Brain-derived peptides or factors in the brain-derived preparation Cerebrolysin (Cl, EBEWE, Austria) increase the expression of the blood-brain barrier (BBB) GLUT1 glucose transporter via mRNA stabilization. The post-transcriptional regulation of the BBB-GLUT1 gene is principally exerted by interaction of cis-regulatory elements located in the 3'-untranslated region of GLUT1 mRNA with cellular trans-acting factors (TAF). UV-cross linking and RNase T1 protection studies demonstrated the presence of 2 major GLUT1 RNA-TAF complexes named p88 (stabilizing) and the p44 (destabilizing). The p88 TAF was detected in cytosol of brain endothelial cultured cells (ECL) as a duplex of molecular weight of approximately 88 kDa, which were defined A and B (high and low MW, respectively). Cl markedly increased the abundance of the BBB-GLUT1 p88 TAF (complex B) in ECL cells, without changes in the levels of the p88 complex A. This was also confirmed by antisense oligomer displacement of the GLUT1 RNA-TAF complex formation. Cl per se, did not bind to the GLUT1 mRNA, nor induced the expression of the destabilizing p44 TAF. Data presented here suggest that the increased stabilization of the GLUT1 transcript induced by Cl is associated with augmented levels of the GLUT1 stabilizing p88 TAF.

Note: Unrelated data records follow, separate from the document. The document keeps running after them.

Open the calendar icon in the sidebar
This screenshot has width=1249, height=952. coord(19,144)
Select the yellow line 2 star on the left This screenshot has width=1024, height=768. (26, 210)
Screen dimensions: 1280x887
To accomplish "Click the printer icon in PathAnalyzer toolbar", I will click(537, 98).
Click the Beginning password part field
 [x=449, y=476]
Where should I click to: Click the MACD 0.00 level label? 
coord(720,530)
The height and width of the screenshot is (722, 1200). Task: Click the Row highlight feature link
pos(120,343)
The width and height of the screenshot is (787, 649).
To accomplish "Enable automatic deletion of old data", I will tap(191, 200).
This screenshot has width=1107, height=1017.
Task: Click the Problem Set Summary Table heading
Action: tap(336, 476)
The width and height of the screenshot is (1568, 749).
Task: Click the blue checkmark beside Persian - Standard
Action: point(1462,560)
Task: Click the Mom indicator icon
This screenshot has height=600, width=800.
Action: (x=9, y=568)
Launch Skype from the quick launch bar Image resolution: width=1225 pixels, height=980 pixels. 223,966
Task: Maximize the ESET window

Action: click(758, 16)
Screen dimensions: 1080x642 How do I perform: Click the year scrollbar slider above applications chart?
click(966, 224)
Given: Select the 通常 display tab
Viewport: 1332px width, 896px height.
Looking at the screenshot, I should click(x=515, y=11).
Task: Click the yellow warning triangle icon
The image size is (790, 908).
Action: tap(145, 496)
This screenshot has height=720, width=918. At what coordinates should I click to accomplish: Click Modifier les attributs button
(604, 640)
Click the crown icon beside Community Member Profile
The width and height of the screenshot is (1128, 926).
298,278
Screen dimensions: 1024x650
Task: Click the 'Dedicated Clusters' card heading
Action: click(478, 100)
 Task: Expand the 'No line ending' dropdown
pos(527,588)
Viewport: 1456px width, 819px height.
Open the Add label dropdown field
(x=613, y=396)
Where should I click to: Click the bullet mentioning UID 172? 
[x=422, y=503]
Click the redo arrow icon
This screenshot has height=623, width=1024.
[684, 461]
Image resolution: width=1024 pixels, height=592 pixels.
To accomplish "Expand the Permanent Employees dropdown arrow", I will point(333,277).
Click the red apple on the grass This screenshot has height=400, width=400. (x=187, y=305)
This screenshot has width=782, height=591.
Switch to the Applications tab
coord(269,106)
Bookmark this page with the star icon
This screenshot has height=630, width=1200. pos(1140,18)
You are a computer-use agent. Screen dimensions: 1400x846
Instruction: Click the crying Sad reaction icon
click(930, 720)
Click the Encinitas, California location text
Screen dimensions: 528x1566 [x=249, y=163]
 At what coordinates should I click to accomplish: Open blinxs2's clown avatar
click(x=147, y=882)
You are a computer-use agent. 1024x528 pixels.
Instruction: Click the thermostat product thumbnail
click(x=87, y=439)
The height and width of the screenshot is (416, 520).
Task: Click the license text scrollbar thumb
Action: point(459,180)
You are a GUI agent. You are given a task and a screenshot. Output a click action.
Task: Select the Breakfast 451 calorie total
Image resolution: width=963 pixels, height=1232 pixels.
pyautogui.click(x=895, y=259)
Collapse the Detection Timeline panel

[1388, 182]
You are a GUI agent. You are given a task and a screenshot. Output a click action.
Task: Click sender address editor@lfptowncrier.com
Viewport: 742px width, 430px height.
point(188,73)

Approach towards an integrative drug treatment of Alzheimer's disease

At present pharmacotherapy of Alzheimer's disease (AD) is limited to acetylcholinesterase inhibitors. These drugs produce small, but consistent improvements of memory and global function, some are also positively influencing activities of daily living. This therapeutic approach neglects the complexity of AD and the fact that most of the degenerating neurons are not cholinergic. Acetylcholinesterase inhibitors are symptomatic drugs, with no influence on disease progression. There is a need for disease modifying compounds, or preventive drugs. Data are indicating that vitamin E has some ability to influence the disease progression. The potency of non-steroidal anti-inflammatory drugs (NSAIDs) or estrogen as preventive agents has to be explored further in prospective clinical studies. The initial hope in the use of naturally occurring neurotrophic factors, like nerve growth factor, to rescue cholinergic neurons from degeneration and to restore cognitive function has been disappointed in first, small clinical studies. The peptidergic drug Cerebrolysin exhibiting neurotrophic stimulation, neuroimmunotrophic regulation and induction of BBB glucose transporter expression, might be able to address the pathological changes of AD at different levels simultaneously. In addition to an impressive preclinical database, results from 3 placebo-controlled, double-blind studies demonstrate significant improvements of cognitive performance, global function and activities of daily living in AD patients. In all studies persisting improvements, up to 6 months after drug withdrawal, indicate a powerful disease modifying activity.